Short exercise: Transcribe the records word for word, covering the stretch from the start of the records through the line that contains "tap(46, 20)". Omit the pictures from your answer.

Entries:
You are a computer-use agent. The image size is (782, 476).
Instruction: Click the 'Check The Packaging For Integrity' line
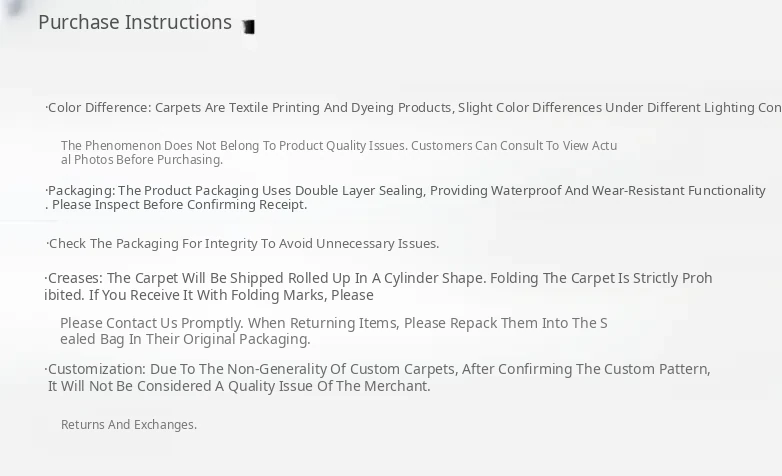click(x=244, y=244)
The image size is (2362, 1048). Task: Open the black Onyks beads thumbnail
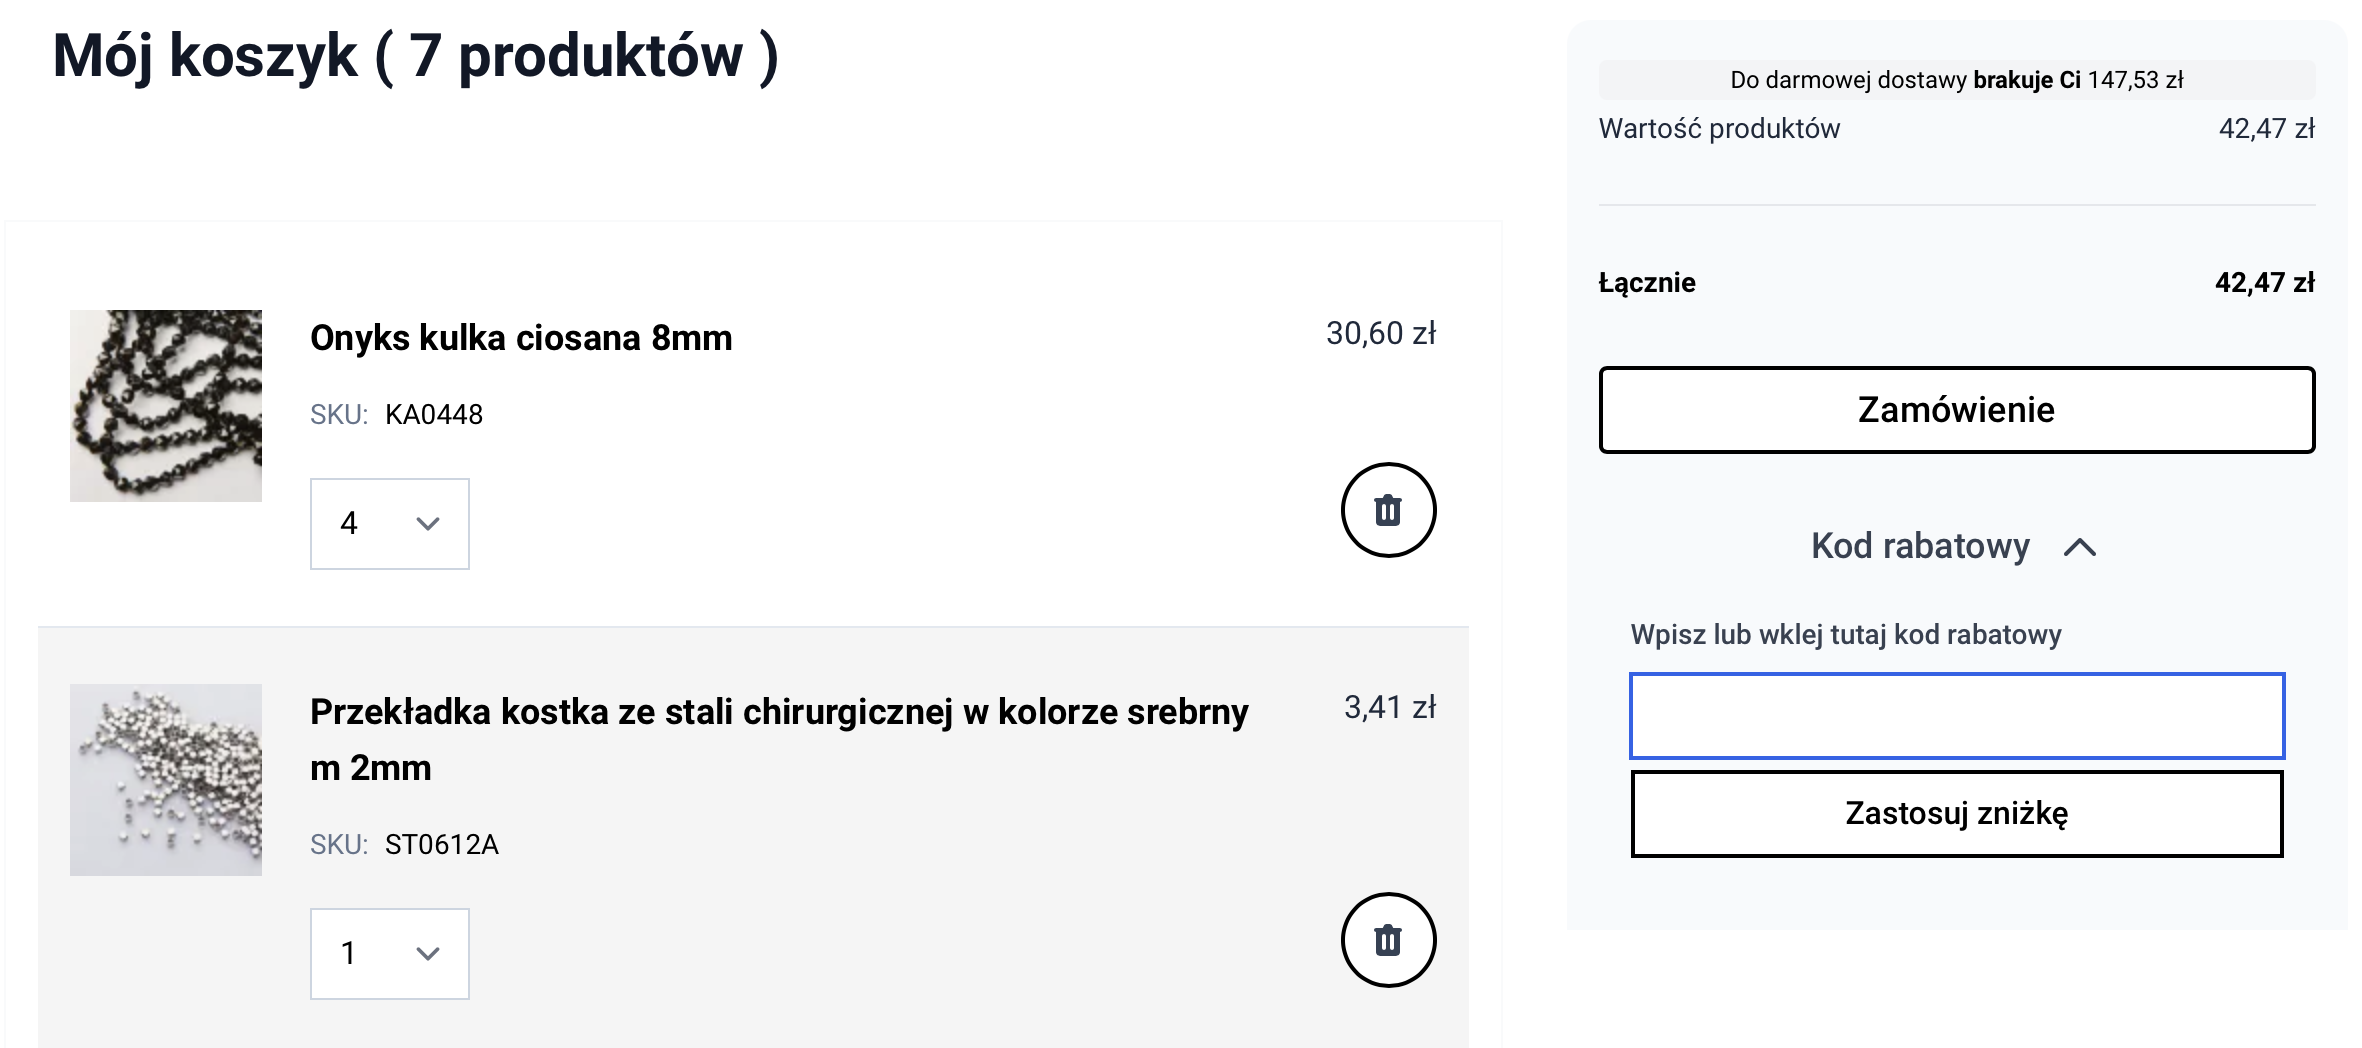[166, 406]
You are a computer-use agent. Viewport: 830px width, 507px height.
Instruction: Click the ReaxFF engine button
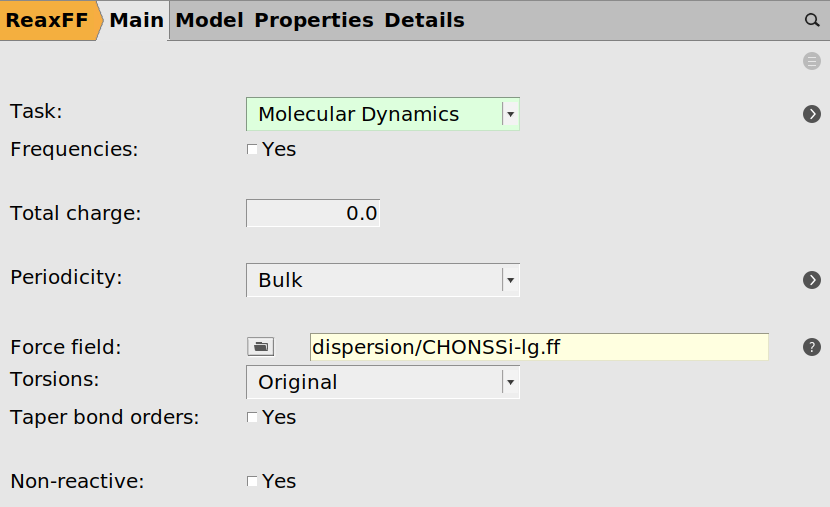tap(46, 20)

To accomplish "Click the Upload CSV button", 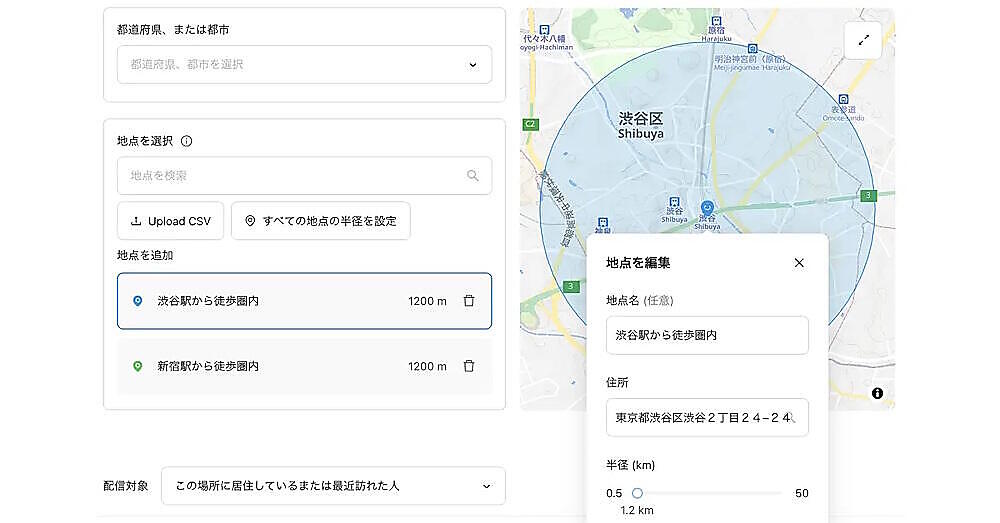I will (x=170, y=221).
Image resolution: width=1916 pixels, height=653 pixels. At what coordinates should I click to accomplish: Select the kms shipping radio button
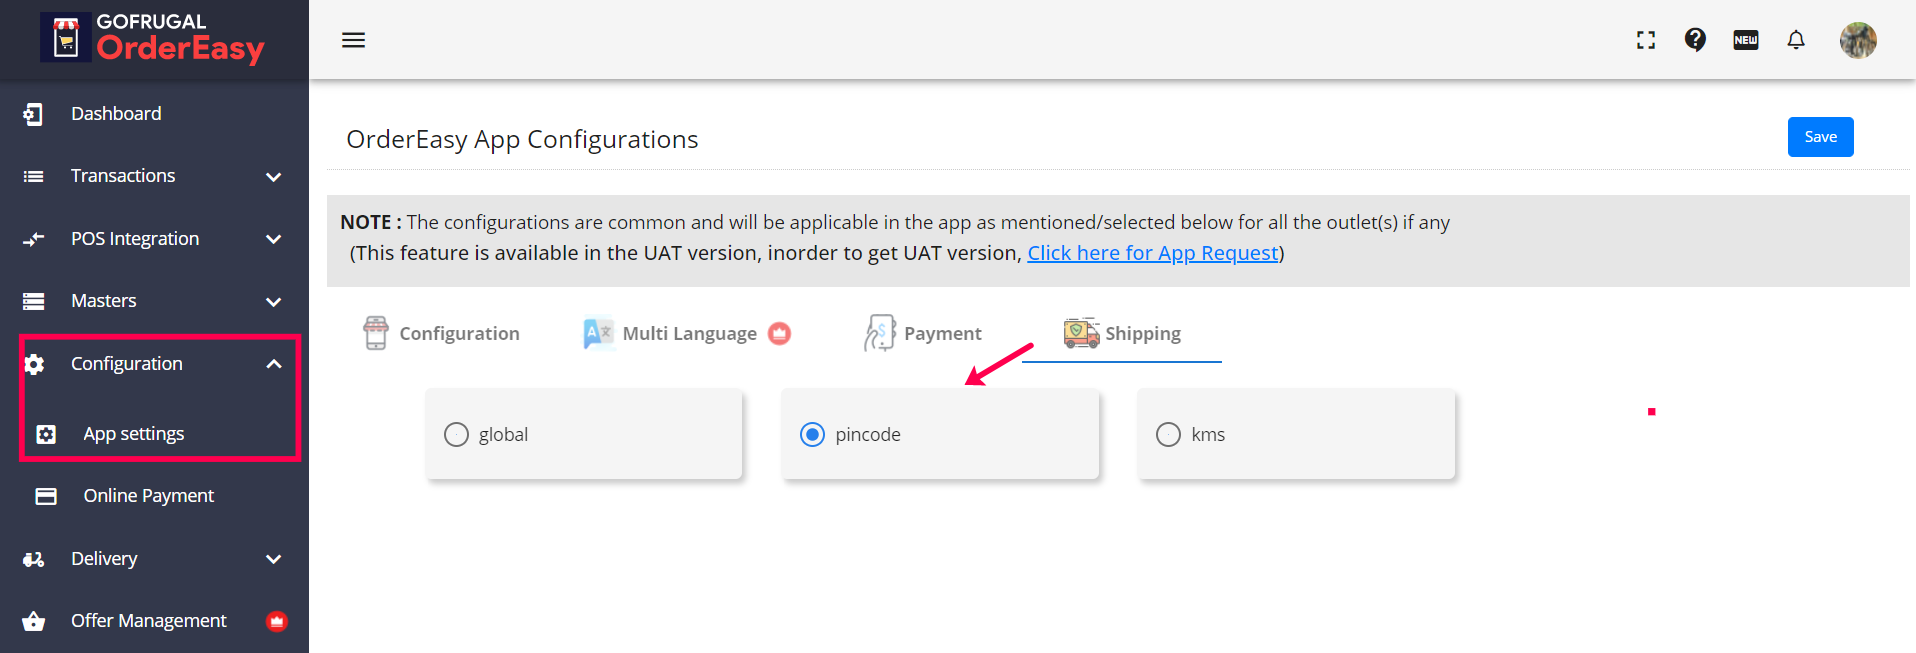tap(1168, 435)
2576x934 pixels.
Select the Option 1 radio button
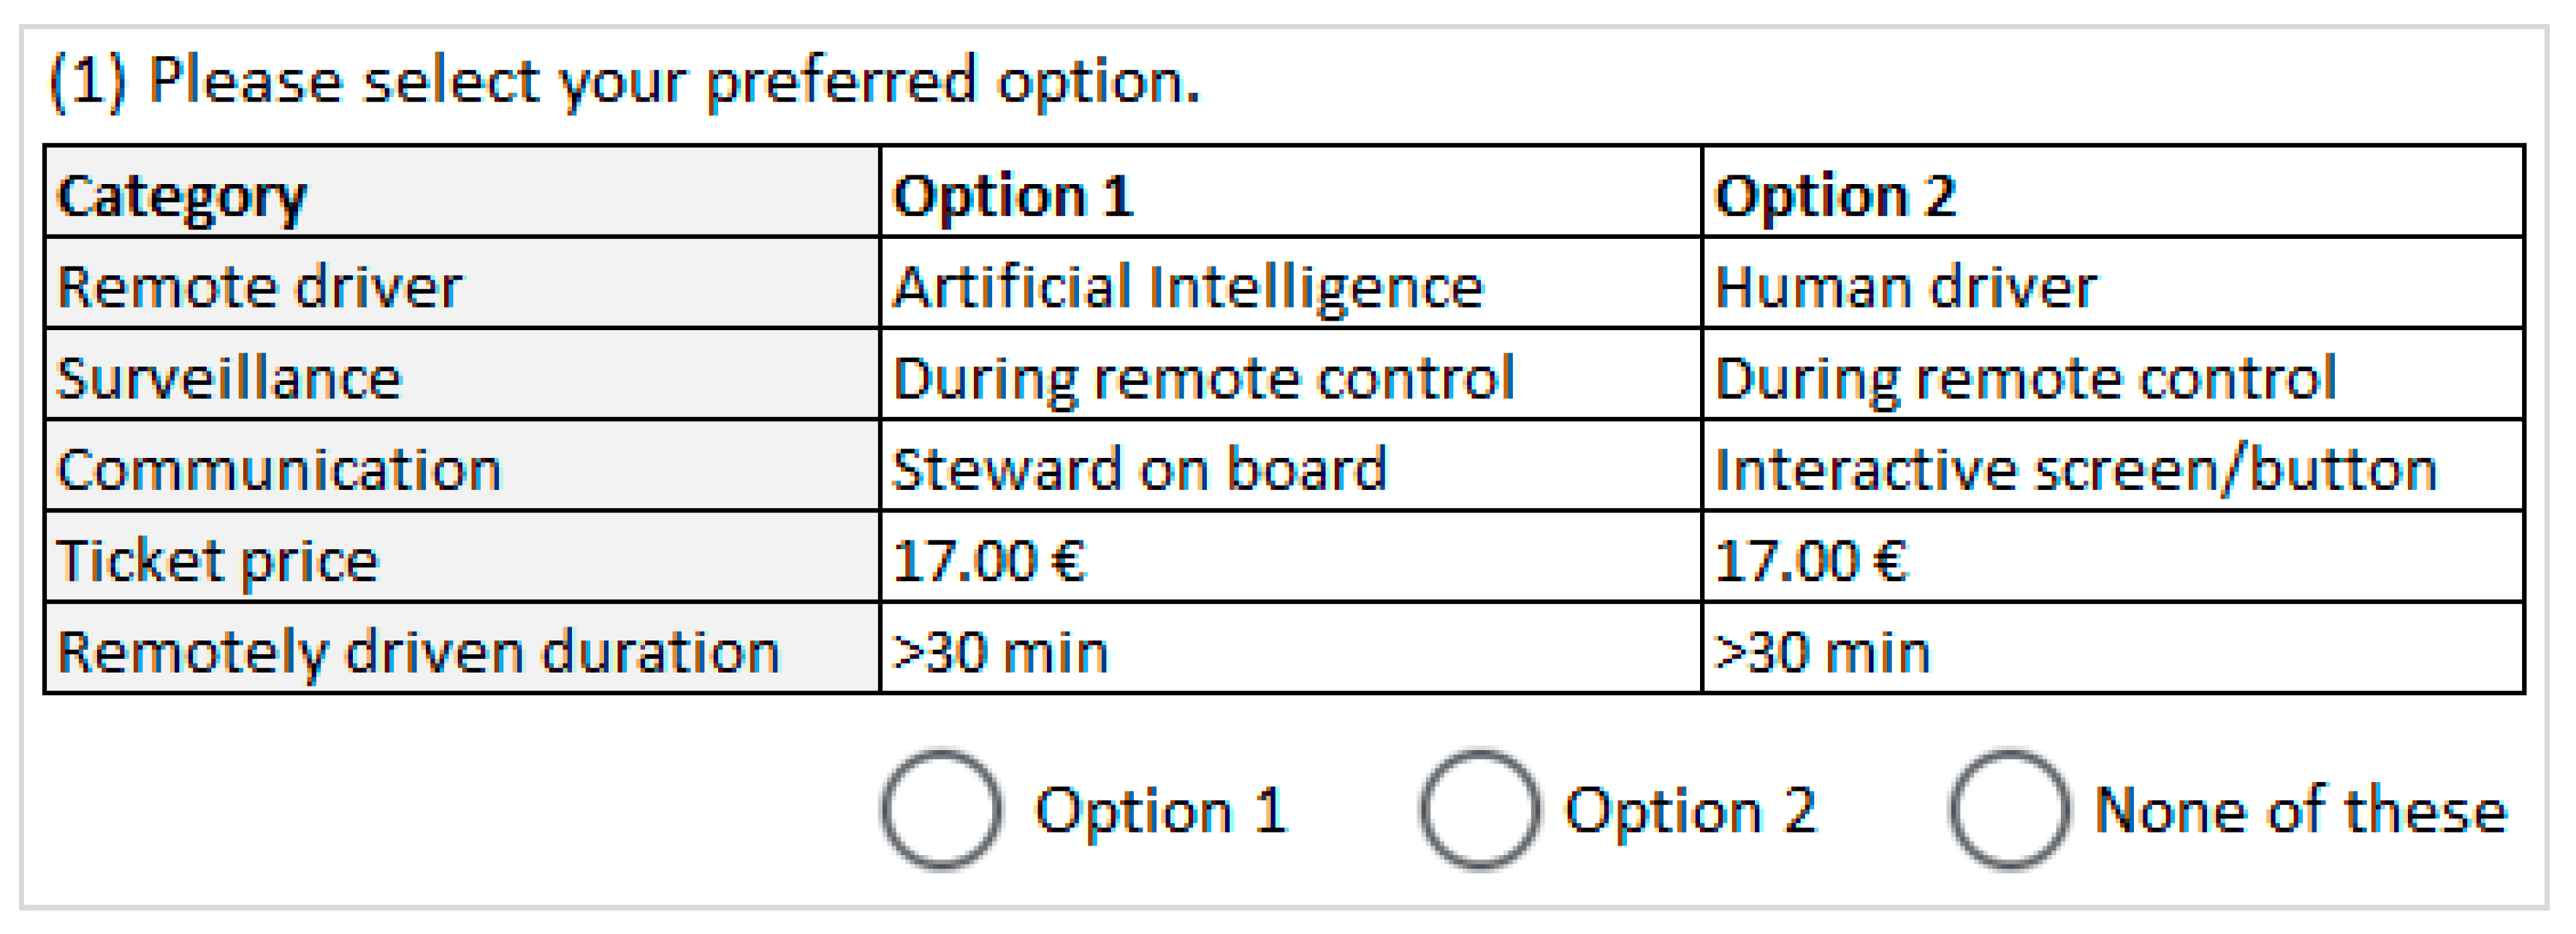pyautogui.click(x=941, y=809)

Answer to this exercise:
You are a computer-use agent. The image size is (782, 476).
Instruction: Click the 'Check The Packaging For Integrity' line
click(x=244, y=244)
The image size is (2362, 1048). Task: Open the black Onyks beads thumbnail
[166, 406]
You are a computer-use agent. Viewport: 830px width, 507px height.
Instruction: Click the ReaxFF engine button
tap(46, 20)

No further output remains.